*EXERCISE AIM*
Every line from the start of the listing below through the line that contains "Click page number 267" is to be reproduced word for word.
____ GIVEN DATA
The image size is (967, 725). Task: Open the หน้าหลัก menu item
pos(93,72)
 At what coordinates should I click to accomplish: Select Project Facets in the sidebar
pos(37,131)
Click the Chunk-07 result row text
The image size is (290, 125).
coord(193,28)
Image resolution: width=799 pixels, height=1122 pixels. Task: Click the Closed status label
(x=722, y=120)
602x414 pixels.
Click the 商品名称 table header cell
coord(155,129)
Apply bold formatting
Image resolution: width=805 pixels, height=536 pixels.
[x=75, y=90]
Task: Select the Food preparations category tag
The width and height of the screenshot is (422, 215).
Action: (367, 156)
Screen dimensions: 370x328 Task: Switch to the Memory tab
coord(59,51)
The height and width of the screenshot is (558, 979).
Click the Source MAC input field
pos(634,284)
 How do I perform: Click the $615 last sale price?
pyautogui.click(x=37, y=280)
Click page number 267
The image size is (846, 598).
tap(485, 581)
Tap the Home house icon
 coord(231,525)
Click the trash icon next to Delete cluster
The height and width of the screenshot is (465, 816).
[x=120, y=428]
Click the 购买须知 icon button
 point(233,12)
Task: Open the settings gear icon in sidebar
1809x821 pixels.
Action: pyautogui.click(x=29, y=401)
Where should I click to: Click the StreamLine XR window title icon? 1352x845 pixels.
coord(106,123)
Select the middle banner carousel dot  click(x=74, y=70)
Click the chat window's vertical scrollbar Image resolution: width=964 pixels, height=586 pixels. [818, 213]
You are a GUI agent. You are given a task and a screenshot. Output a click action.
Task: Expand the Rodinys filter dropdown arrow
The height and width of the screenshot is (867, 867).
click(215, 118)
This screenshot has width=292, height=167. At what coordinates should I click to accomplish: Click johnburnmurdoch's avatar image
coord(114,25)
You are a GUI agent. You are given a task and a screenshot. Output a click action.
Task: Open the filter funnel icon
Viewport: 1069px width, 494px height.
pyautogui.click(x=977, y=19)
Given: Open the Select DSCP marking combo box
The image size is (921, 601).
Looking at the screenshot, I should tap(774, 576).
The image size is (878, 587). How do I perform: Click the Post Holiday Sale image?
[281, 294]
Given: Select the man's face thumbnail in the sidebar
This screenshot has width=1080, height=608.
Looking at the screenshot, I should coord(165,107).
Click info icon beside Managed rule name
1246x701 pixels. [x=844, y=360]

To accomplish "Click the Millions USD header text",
________
*WRITTEN RESPONSE*
The image size is (967, 725). Task: Open the หน้าหลัก menu item
pos(93,72)
 At what coordinates should I click to accomplish: Select Project Facets in the sidebar
pos(37,131)
Click the Chunk-07 result row text
The image size is (290, 125).
coord(193,28)
Image resolution: width=799 pixels, height=1122 pixels. Task: Click the Closed status label
(x=722, y=120)
602x414 pixels.
Click the 商品名称 table header cell
coord(155,129)
Apply bold formatting
Image resolution: width=805 pixels, height=536 pixels.
[x=75, y=90]
Task: Select the Food preparations category tag
The width and height of the screenshot is (422, 215).
Action: (367, 156)
Screen dimensions: 370x328 Task: Switch to the Memory tab
coord(59,51)
The height and width of the screenshot is (558, 979).
Click the Source MAC input field
pos(634,284)
 How do I perform: Click the $615 last sale price?
pyautogui.click(x=37, y=280)
Click page number 267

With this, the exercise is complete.